Even if the security level is changed from "High" to "Low", the rebuilding process does not start immediately after the level is changed. Rebuilding processes start after the storage system recognizes that changing of the security level and key is complete.

Recovery Mode

The recovery mode for the key group is displayed. If no key groups are created, the field is blank.

The recovery mode is a method to recover locked (*1) RAID groups or SEDs after communication with the key server is resolved. For RAID groups in locked status, "SED Locked" is displayed. For SEDs in locked status, "Not Exist" is displayed.

*1  :  A blocked status that occurs when the key of the RAID groups cannot be obtained.
  • Automatic

    This mode recovers locked RAID groups or SEDs when the communication error with the key server is resolved.

  • Manual

    Use the [Recovery SED] function of Web GUI to recover the locked RAID groups or SEDs when the communication error with the key server is resolved.

Key Expiration Date

The following information is displayed depending on the key status.

  • When the status is "Modifying", the expiration date (YYYY-MM-DD) before the key was replaced is displayed.

  • When the status is "Unregistered Server Certificate", "Expired Server Certificate", "No SSL Certificate", "Network Error", "Not Acquired", or "Key Server Error", a "-" (hyphen) is displayed.

  • For the other statuses, the key expiration date (YYYY-MM-DD) is displayed.

If no key groups are created, the field is blank.

When the key has expired, a new key is obtained from the key server and automatically applied in place of the expired key.

Master Server

Server ID

The key server ID (1 or 2) for the master server is displayed. If no key group is created or if no master server is specified, the field is blank.

Domain Name / IP Address

The domain name (FQDN) or the IP address of the master server is displayed. If no key group is created or if no master server is specified, the field is blank.

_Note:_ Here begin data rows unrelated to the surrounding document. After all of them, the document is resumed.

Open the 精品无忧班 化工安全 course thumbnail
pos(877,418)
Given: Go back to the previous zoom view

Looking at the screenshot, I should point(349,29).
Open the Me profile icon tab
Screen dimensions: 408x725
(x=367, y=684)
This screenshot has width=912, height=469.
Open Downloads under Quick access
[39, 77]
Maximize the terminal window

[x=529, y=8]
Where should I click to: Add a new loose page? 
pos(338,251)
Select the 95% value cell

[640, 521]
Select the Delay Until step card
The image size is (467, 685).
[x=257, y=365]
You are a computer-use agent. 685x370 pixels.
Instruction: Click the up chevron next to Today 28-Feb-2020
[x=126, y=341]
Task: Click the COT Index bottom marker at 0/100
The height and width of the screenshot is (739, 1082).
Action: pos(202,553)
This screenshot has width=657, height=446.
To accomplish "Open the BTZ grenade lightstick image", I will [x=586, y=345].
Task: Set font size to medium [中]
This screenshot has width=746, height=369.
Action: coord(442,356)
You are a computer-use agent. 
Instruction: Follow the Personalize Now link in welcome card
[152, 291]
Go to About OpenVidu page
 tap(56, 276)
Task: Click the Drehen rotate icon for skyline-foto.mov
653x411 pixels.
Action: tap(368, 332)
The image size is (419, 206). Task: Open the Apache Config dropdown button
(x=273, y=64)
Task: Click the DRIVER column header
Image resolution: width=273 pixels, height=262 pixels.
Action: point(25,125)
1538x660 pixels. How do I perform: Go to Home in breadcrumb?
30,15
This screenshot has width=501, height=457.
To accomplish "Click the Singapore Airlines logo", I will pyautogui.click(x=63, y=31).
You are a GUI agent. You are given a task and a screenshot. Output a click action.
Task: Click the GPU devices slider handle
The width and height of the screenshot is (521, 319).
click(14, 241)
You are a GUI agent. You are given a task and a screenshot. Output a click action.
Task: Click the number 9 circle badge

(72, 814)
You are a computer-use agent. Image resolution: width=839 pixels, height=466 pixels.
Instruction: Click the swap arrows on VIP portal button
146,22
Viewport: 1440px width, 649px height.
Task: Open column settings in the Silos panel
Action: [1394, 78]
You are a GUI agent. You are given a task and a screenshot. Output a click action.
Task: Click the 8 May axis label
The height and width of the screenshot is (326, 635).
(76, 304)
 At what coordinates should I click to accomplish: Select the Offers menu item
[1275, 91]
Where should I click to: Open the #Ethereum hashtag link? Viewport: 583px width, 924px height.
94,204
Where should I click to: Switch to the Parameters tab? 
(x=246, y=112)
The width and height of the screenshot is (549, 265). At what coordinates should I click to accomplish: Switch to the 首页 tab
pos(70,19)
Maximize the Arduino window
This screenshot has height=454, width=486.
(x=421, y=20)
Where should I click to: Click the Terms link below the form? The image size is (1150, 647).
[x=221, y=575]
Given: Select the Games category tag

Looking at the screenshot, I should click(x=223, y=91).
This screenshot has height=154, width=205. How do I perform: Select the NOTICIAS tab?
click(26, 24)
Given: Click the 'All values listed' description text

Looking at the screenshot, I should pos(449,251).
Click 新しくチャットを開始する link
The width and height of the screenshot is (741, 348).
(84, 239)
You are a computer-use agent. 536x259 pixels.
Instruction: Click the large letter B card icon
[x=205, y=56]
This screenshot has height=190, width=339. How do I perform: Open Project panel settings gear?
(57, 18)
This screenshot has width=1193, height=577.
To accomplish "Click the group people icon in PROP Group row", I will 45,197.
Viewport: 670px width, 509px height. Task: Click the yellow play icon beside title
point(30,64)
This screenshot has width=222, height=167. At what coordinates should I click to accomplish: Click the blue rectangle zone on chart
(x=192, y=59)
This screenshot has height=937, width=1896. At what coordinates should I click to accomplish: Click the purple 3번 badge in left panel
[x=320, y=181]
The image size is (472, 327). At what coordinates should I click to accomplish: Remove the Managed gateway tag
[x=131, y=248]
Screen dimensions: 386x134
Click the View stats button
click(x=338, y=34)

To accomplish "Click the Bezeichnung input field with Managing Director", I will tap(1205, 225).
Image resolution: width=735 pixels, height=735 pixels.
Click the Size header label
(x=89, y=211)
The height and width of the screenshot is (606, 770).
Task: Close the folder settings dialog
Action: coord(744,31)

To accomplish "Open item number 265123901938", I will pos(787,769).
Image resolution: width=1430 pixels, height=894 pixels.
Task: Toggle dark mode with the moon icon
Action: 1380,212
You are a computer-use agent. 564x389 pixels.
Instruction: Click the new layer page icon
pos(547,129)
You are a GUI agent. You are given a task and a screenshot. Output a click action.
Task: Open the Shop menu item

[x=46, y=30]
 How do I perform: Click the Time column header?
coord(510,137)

Note that the IPv6 address is displayed as an abbreviation. Refer to "IPv6 Address Notation" for details.

Status

The master server status is displayed. If no key group is created or if no master server is specified, the field is blank.

Refer to "Key Server Status" for details.

Slave Server

Server ID

The key server ID (1 or 2) of the slave server is displayed. If no key group is created or if no slave server is specified, the field is blank.

Domain Name / IP Address

The domain name (FQDN) or the IP address of the slave server is displayed. If no key group is created or if no slave server is specified, the field is blank.

Note that the IPv6 address is displayed as an abbreviation. Refer to "IPv6 Address Notation" for details.

Status

The slave server status is displayed. If no key group is created or if no slave server is specified, the field is blank.

Refer to "Key Server Status" for details.

SSL / KMIP Certificate

Item Description

Issuer Name

The certificate authority name that issues the SSL/KMIP certificate is displayed. If the certificate is not imported, the field is blank.

Subject Name

The name of the destination to which the SSL/KMIP certificate is issued is displayed. If the certificate is not imported, the field is blank.

Valid From

The start date and time (YYYY-MM-DD hh:mm:ss) of the SSL/KMIP certificate validity period is displayed. If the certificate is not imported, the field is blank.

Valid To

The end date and time (YYYY-MM-DD hh:mm:ss) of the SSL/KMIP certificate validity period is displayed. If the certificate is not imported, the field is blank.

Serial Number

The serial number for the SSL/KMIP certificate is displayed. If the certificate is not imported, the field is blank.

When created, the serial number is combined with the issuer name, which is a unique number in the certificate authority.